Writers mostly don’t know precisely how we do what it is we do, and we’re mostly afraid of examining it, lest we break it. It’s more or less working, but we don’t know how. We do, however, know it’s fragile, so we’re sure as hell not going to go around shaking it to see what’s inside.
Inside each of our brains is a massively intelligent, and massively unharnessed, subconscious mind that is many, many times more powerful than our active, conscious mind. That subconscious mind understands how to tell a story implicitly. It generates ideas, it fleshes out characters, it knows about plot, and theme, and foreshadowing, and everything else that goes into storytelling. Only problem is that we can’t access it on purpose.
People often come up to me and say, “Oh, I loved the significance of X, and it was brilliant the way that you played into the themes of Y” and I used to say, “Oh…I guess I never thought about that.” Usually they slowly shake their head and walk away, totally disappointed in me as a writer. But I’ve come to realize that while *I* didn’t think about that, my subconscious absolutely did. Not in so many words, but again, it understands story in a fundamental way. It knows that good stories have themes and arcs and resonance. It doesn’t understand how, it just knows that this part needs to be highlighted, or repeated, or done in threes. And it is very sneaky about getting those types of things into the story.

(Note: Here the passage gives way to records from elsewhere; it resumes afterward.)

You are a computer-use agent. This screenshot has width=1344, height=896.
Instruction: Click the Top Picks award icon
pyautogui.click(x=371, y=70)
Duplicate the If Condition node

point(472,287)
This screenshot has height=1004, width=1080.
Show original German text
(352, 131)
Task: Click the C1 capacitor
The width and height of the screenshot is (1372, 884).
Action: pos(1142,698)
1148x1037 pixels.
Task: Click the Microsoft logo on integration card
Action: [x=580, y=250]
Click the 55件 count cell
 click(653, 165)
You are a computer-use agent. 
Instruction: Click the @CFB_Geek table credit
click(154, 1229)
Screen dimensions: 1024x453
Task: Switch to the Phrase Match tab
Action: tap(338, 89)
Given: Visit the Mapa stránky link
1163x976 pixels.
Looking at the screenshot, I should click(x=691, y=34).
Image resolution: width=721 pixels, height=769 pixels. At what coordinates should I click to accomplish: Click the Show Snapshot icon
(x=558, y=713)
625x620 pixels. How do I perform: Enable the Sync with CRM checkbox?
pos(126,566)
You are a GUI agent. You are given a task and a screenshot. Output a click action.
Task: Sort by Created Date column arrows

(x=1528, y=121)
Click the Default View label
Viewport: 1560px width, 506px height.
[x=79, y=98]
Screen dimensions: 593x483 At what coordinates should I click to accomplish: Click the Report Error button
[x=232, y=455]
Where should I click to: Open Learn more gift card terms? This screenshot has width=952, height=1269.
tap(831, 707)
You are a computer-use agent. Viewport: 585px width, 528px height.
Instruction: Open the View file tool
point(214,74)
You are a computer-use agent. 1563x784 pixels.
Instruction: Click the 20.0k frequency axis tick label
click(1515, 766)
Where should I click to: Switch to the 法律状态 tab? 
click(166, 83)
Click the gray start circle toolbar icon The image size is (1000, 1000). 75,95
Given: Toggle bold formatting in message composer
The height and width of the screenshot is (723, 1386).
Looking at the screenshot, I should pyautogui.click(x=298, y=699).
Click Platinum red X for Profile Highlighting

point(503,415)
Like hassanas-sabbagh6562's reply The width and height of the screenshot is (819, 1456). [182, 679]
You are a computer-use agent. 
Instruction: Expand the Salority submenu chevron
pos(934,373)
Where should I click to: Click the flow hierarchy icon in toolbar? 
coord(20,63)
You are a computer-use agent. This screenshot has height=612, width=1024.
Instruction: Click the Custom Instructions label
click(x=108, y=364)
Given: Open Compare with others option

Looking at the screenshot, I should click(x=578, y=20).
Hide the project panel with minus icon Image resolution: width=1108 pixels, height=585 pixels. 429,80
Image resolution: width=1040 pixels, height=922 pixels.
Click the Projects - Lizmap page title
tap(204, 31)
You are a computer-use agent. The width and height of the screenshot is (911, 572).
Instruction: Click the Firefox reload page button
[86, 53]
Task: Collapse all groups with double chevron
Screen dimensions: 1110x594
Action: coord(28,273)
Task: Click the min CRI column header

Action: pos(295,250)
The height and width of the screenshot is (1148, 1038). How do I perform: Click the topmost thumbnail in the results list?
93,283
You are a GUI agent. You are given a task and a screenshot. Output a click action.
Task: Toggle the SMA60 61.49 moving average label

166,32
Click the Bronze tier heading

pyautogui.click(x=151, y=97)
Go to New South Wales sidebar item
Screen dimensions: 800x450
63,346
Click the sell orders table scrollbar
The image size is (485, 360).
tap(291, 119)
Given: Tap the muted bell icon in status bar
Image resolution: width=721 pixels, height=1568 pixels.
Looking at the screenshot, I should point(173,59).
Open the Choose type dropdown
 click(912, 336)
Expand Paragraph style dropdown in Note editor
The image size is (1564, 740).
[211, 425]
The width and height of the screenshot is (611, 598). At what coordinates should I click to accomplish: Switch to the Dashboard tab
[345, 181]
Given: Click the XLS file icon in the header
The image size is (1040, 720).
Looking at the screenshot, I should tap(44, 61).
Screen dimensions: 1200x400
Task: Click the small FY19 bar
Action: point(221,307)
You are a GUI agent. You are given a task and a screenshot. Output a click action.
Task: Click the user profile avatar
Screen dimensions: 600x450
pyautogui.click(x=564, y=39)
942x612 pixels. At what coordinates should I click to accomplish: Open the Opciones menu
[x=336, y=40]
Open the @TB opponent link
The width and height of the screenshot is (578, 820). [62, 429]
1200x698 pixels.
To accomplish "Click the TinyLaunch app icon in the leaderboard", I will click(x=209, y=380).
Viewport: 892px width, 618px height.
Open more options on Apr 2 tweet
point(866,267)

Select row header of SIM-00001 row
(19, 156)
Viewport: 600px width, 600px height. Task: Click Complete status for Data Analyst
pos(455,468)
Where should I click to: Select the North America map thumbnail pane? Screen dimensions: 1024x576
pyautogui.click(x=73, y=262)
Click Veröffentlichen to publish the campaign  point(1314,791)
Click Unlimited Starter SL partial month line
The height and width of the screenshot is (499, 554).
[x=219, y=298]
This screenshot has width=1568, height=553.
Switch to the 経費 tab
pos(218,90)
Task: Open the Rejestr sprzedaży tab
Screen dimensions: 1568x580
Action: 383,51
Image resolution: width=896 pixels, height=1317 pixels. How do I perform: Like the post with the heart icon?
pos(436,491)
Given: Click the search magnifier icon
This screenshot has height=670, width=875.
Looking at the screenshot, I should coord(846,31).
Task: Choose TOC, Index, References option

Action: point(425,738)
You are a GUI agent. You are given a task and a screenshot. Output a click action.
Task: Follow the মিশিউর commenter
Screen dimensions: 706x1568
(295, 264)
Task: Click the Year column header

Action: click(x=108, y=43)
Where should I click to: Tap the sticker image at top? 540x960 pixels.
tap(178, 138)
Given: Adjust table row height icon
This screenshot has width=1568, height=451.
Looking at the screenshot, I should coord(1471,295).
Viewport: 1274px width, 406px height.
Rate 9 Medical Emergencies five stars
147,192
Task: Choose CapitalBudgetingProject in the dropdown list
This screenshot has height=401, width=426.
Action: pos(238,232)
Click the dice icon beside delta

Mr. King can say he doesn’t “plot” all he wants, but his subconscious does. Just because he’s not doing it in his active fore-brain, doesn’t mean he’s not doing it. People call it all kinds of things; insight, their “muse”, talking to their characters or letting their characters do what they want to do, “channeling” the story from the great beyond, etc. I’ve never been able to tell if people really believe this stuff or not; they really do talk like they believe it, but then I’ve never seen anyone get on stage and then refuse to accept an award because *they* didn’t write the story, after all.
I mean, it is true to a point: your subconscious is a strange, elusive beast, and coaxing things out it is a little bit like magic, and a little bit like communing with a higher power (by which I mean aliens). It’s like trying to kill Medusa without ever actually looking at her directly. Whatever you do to accomplish that, more power to you.
If you have to write in a closed room like Mr. King, or in complete silence, or with ACDC pounding on the stereo, or suspended upside down with ropes typing on an old Selectric I…I mean, it’s going to be difficult for you, but go ahead and rig yourself up. There is no right or wrong way to write.
Here’s where Mr. King gets it absolutely, 100% right. He says,
I think we’re actually talking about creative sleep…Your schedule…exists in order to habituate yourself, to make yourself ready to dream just as you make yourself ready to sleep by going to bed at roughly the same time each night and following the same ritual as you go.
and
Your job is to make sure the muse knows where you’re going to be every day from nine ’til noon or seven ’til three. If he does know, I assure you that sooner or later he’ll start showing up, chomping his cigar and making his magic.
It’s basically a kind of hypnotism: your writing rituals, whatever they are, signal to your subconscious (your “muse” in this case) that you’re ready to dream. Come out, come out, wherever you are, ollie ollie oxen free! We’re here, and we’re in the right frame of mind. We’re susceptible. (Finally! An explanation for why I require my magic writing pen!)
Old Uncle Stevie certainly would not disagree with me that the story is the king. However you arrive at that story, whatever rituals you require to summon your subconscious, you do you. Whether you outline (as I do) or let your subconscious handle that part, whether you start with theme and symbolism or work those in on revision, and whether you work at a small desk under the eaves in a quiet room with the door shut, or scribbling long hand in a notebook while in the middle of a crowded train (as I do), it is the right thing to do. You do you, and write on with your bad self. And if you read a book of writing advice, take the parts that make sense, and ignore the ones that don’t.
Even if the advice is coming from someone whose books have sold over 350 million copies.